**ZU ERLEDIGEN**
Führe den Text über Hilfe für Opfer sexuellen Missbrauchs im Anschluss an seinen letzten Satz weiter.

**VORLIEGENDER TEXT**
--- --- ---

Traumatisiert war ich dennoch; es waren die Erzählungen anderer, die die dunklen Gestalten in mein Leben riefen. Ich kann mich noch genau an sie erinnern, das Mädchen, das ich damals meine beste Freundin nannte. Während der sechsten Klasse ist sie oft im Unterricht zusammengebrochen. Ich kann mich daran erinnern, wie wir beide vor dem Klassenraum standen, sie, mit aufgedunsenem, Tränen übergossenen Gesicht, und ich, hilflos daneben stehend, weil ich nicht wusste, was ich tun sollte. Sie erzählte mir von diesem Mann, der sie nachts nackt fotografiert hatte, von ihrem Ekel und einem ungreifbaren Gefühl von Schmerz. Wir waren damals zwölf Jahre alt.

Wenn Freunde oder Angehörige so etwas hören, wissen sie oft nicht, wie sie mit den Opfern umgehen sollen, müssen das Gehörte zunächst selbst verdauen. Falls ihr euch zu ihnen zählt: Seid mutig und bewahrt Ruhe. Hier sind einige Tipps, wie ihr jemandem helft, der sexuell missbraucht wurde:

Veränderungen bemerken

Was auch immer es ist: Wenn jemandem etwas Schreckliches zustößt, hinterlässt dies Wunden. Viele Menschen verändern ihr Verhalten, ziehen sich zurück oder verstummen. Mögliche psychische Folgen sind Angststörungen, Bindungsunfähigkeit oder ein Verlust des Selbstbewusstseins. Einige Opfer leiden unter Waschzwängen oder verletzen sich selbst. Meine damalige Freundin hat zudem eine Angst vor Männern entwickelt, die einige Jahre lang anhielt.

--- --- ---

**VORLIEGENDE ANGABEN**
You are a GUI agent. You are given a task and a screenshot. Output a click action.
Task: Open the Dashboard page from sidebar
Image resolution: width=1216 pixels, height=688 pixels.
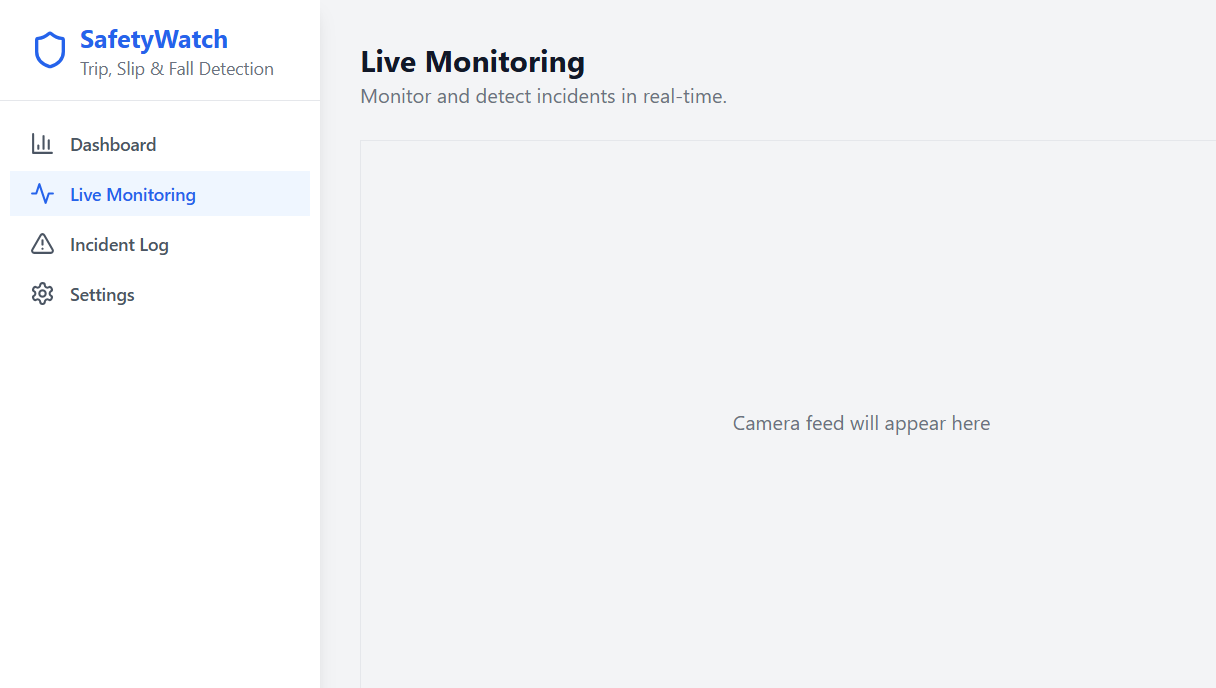113,145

--- --- ---

**ERGEBNIS**
Bleibt stets aufmerksam und geht langsam auf die Person zu, solltet ihr das Gefühl haben, dass sie sich verändert hat oder jemanden braucht.

Gesprächsbereitschaft signalisieren

Auch wenn die Erzählungen von Missbrauchsopfern nur schwer zu verarbeiten sind, müsst ihr Stärke zeigen und der Person Glauben schenken. Ihr solltet dabei die Bereitschaft zeigen, euch belastende Dinge anzuhören. Kommentare wie "Oh, das klingt so schrecklich" könnten das Opfer dazu veranlassen, sich zurückzuziehen, um euch zu schonen.

Ruhe bewahren

Es ist verständlich, dass ihr sexuelle Gewalt möglichst schnell stoppen wollt, sobald ihr davon erfahren habt. Viele Betroffene werden über einen längeren Zeitraum sexuell missbraucht. Allerdings können übereilte Aktionen die Lage verschlechtern.

Bewahrt Ruhe, überdenkt eure Schritte und versucht der Situation mit viel Sensibilität zu begegnen. Da das Leben der Opfer aus den Fugen geraten ist, müsst ihr besonders darauf achten, dass ihr für Stabilität statt Hektik sorgt.

Wer ist der Täter?

Auf keinen Fall dürft ihr das Missbrauchsopfer zu Aussagen drängen! Sicherlich macht der Täter ebenfalls Druck. Entgegen vieler Annahmen sind Sexualstraftäter nur selten fremde Männer, die Schulkinder vom Heimweg abfangen oder sich im Dunkeln verstecken. Sie kommen meist aus dem direkten Umfeld des Opfers und sind Eltern, Onkeln und Tanten, Freunde oder Nachbaren.

Es ist wichtig, dass ihr ein Gespür für den richtigen Zeitpunkt entwickelt und dem*der Betroffenen Zeit lasst.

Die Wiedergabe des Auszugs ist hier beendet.